Two, the listed company intends to issue 84 million 848 thousand and 484 shares of A shares to China Life Insurance Company (no more than 30% of the total share capital before the transaction), the issue price is 8.25 yuan / share, and the matching funds are not more than 700 million yuan, which will be used to pay the cash consideration of the transaction.
Through this transaction, Guang Bai shares signed the strategic cooperation agreement with the National Life Management Bureau, and introduced the national life management team as the strategic investor. The two sides will actively explore the cooperation mode of "Finance + industry", and the national life information management company will make full use of its financial business resources and brand advantages to enhance the competitiveness of the 100 shares.
Guang Bai shares stressed that the issue of shares and the payment of cash to purchase assets are not based on the success of supporting the matching funds. Whether the supporting funds are successful will not affect the implementation of the issue of shares and the payment of cash to purchase assets.

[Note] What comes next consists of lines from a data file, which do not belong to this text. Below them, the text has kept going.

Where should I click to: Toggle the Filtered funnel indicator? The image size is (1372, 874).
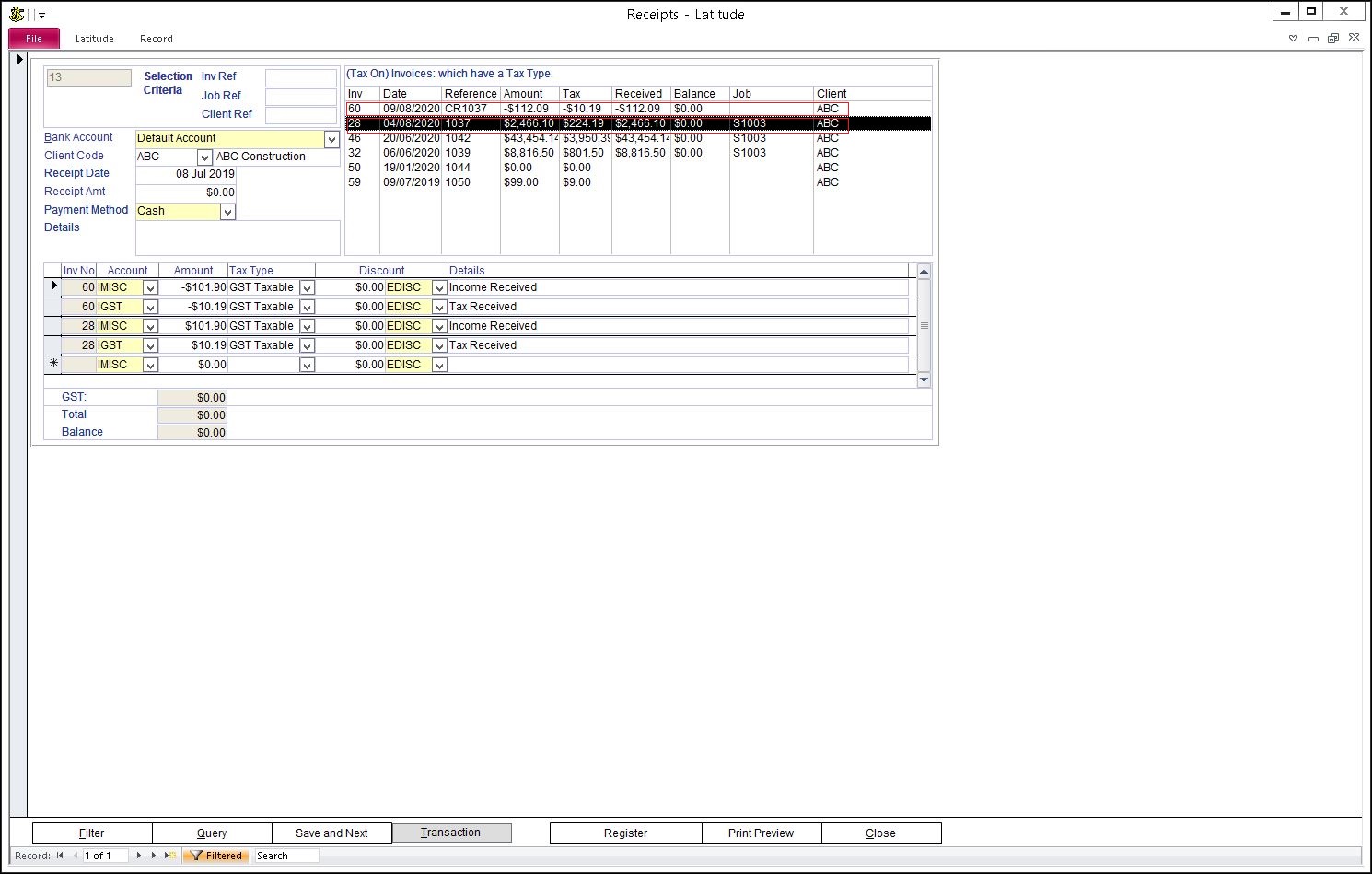coord(216,856)
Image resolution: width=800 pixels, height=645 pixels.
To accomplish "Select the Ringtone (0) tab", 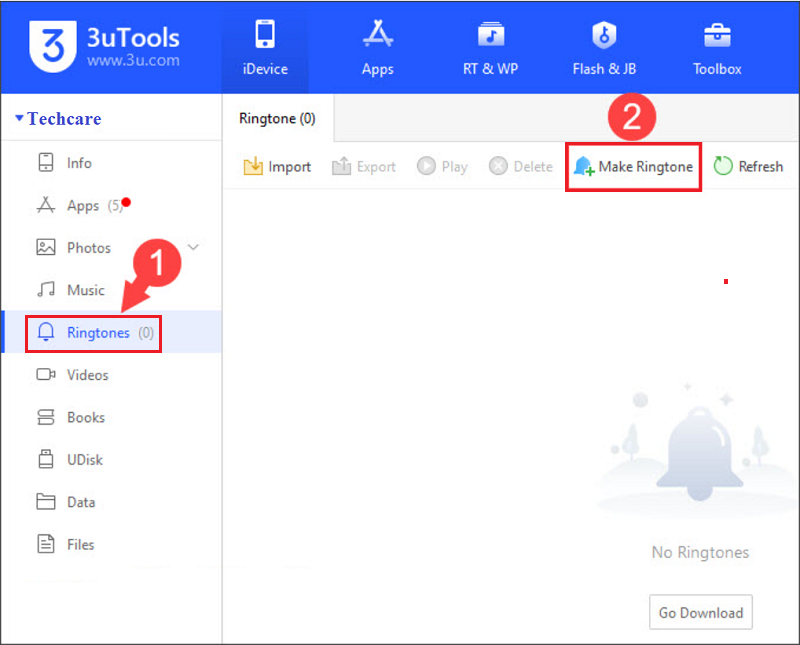I will tap(277, 119).
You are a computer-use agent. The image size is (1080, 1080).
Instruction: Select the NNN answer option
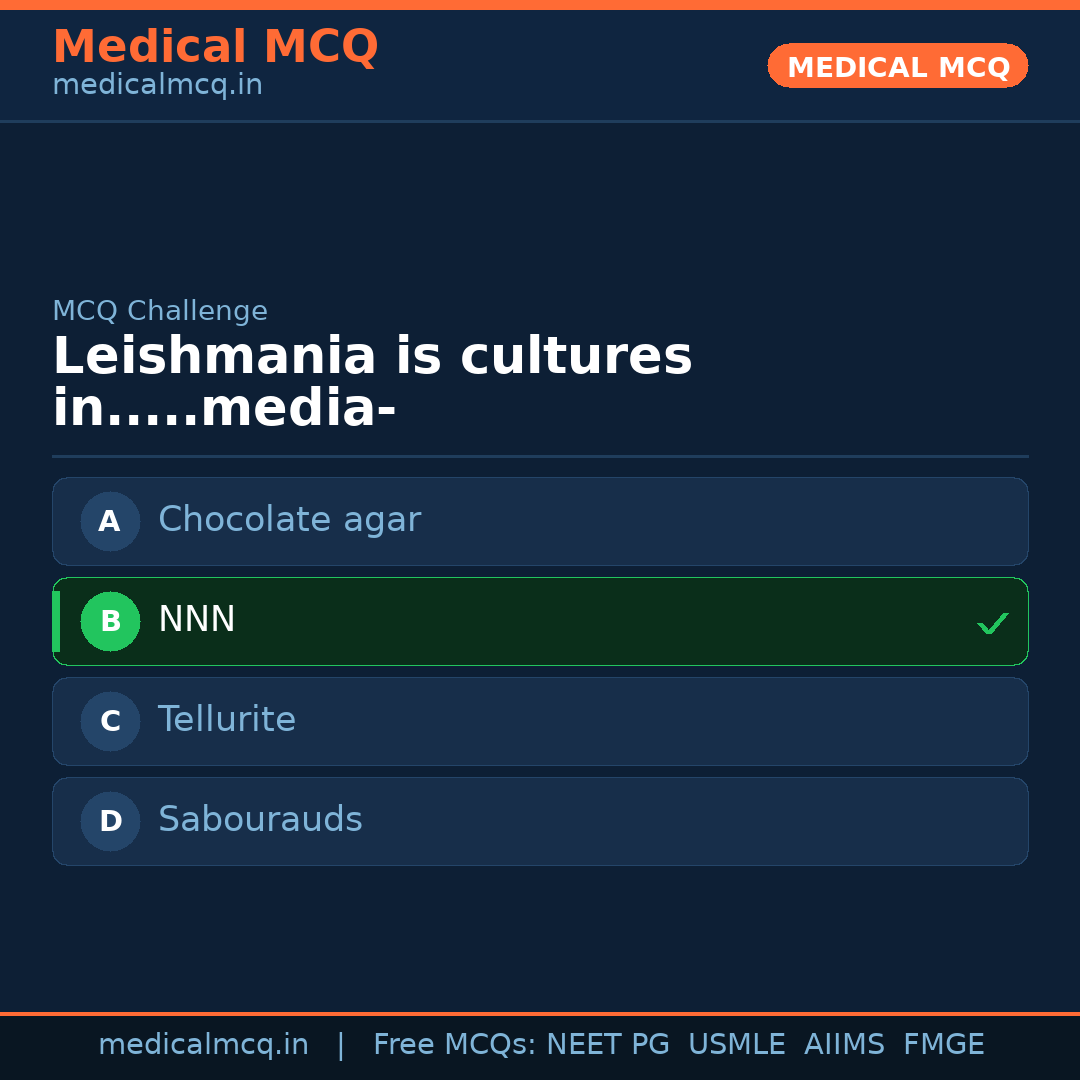(x=197, y=620)

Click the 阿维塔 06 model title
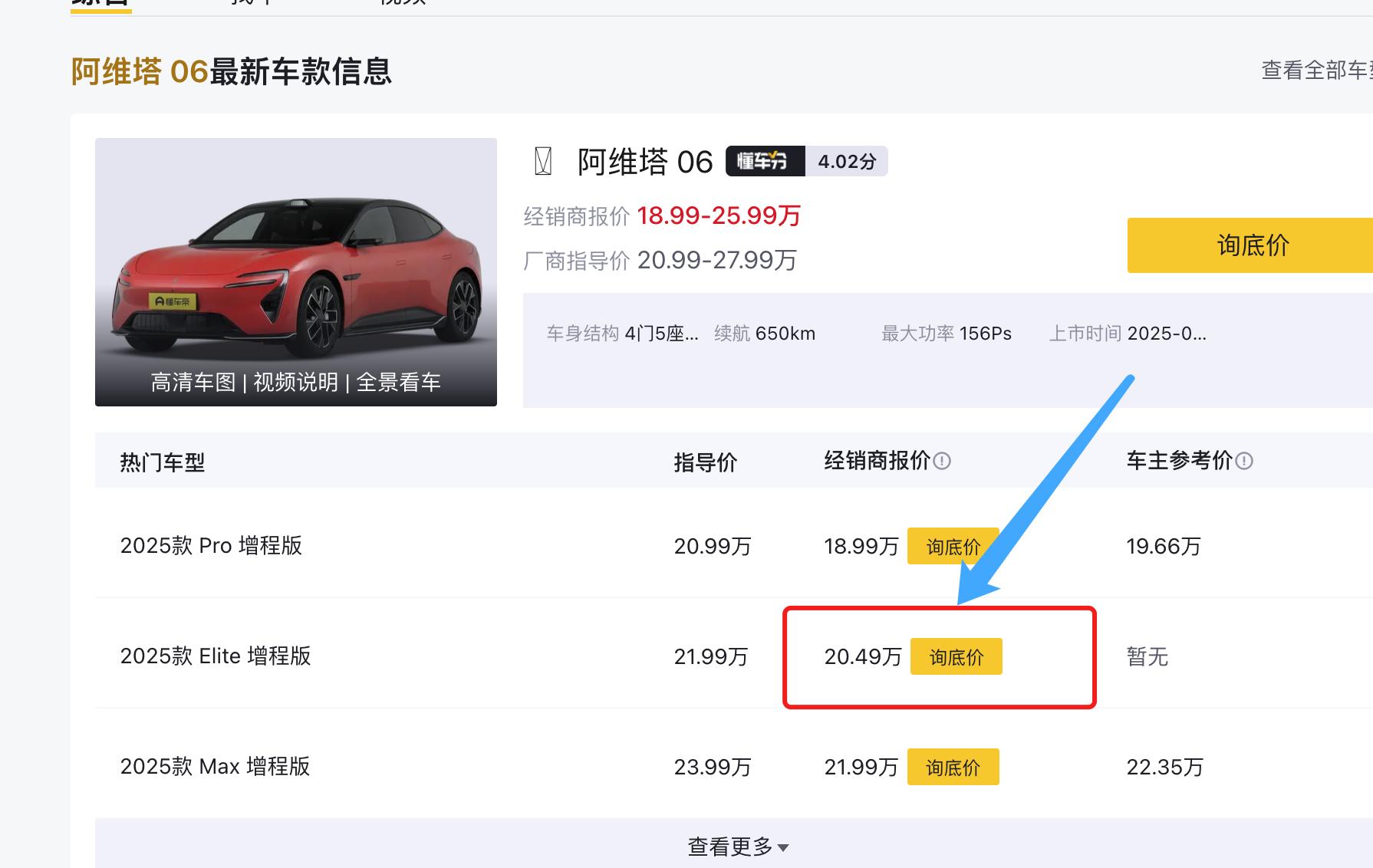[x=645, y=162]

Guang Bai shares said that after the completion of the transaction, the company will grow significantly in terms of asset size, income scale and so on. The comprehensive competitive strength and risk tolerance capability will be further enhanced, which will help to improve the assets quality and profitability of the company and enhance its continued operation ability.
According to the announcement, the friendship group was established in December 2015 with a registered capital of 50 million yuan, and it was subscribed by one hundred percent of friendship shares (later renamed Yuexiu gold control).
In February 27, 2019, Guang Bai holding group, a wholly owned subsidiary of "Guang Bai group" (later renamed "Guangzhou business control"), was granted a one hundred percent stake in the Yuexiu friendship group, which was granted by the Guangdong capital company, with a transaction price of 3 billion 832 million yuan. In March 28th, the friendship group completed the registration of industrial and commercial changes on the above matters.
In March 12, 2020, Guang Shang capital was approved by the Guangzhou SASAC and transferred to the Bank of China by a non-public agreement, transferring the 12.949% equity interest of the friendship group to the Bank of China, transferring the 5.1796% share interest to the construction of Chinese language, transferring the 12.949% stake to the Guangdong fund, and in March 26th, the friendship group completed the registration of industrial and commercial registration for the above transfer of shares.
Friendship group is mainly engaged in department store business and is close to the main business of Guang Bai shares. To solve the problem of competition in the same industry, Guangzhou commercial control initiated the transfer of its one hundred percent stake in the friendship group to the related issues of Guang Bai shares.
Through this reorganization, the target company is injected into the listed company and incorporated into the scope of the merger of listed companies, which solves the problem of intercompany competition between the listed company and the controlling shareholder, and helps to standardize the operation of the listed company.
It is worth noting that, for the 20 trading days before the suspension of the transaction, the total closing price of the company's stock rose by 95.08%. The fluctuation rate of the Shenzhen stock index index was 92.46% after excluding the index of the Shenzhen composite index, and the fluctuation rate was 76.74% after excluding the index of the same department store.
Excluding the large market factors and the same industry sector factors, the cumulative increase of more than 20% reached the relevant standards stipulated in the fifth regulation of the China Securities Regulatory Commission on the regulation of information disclosure of listed companies and related parties' actions. There is a risk of suspension, suspension or cancellation of the transaction due to abnormal fluctuations in stock prices or abnormal transactions which may be suspected of insider trading.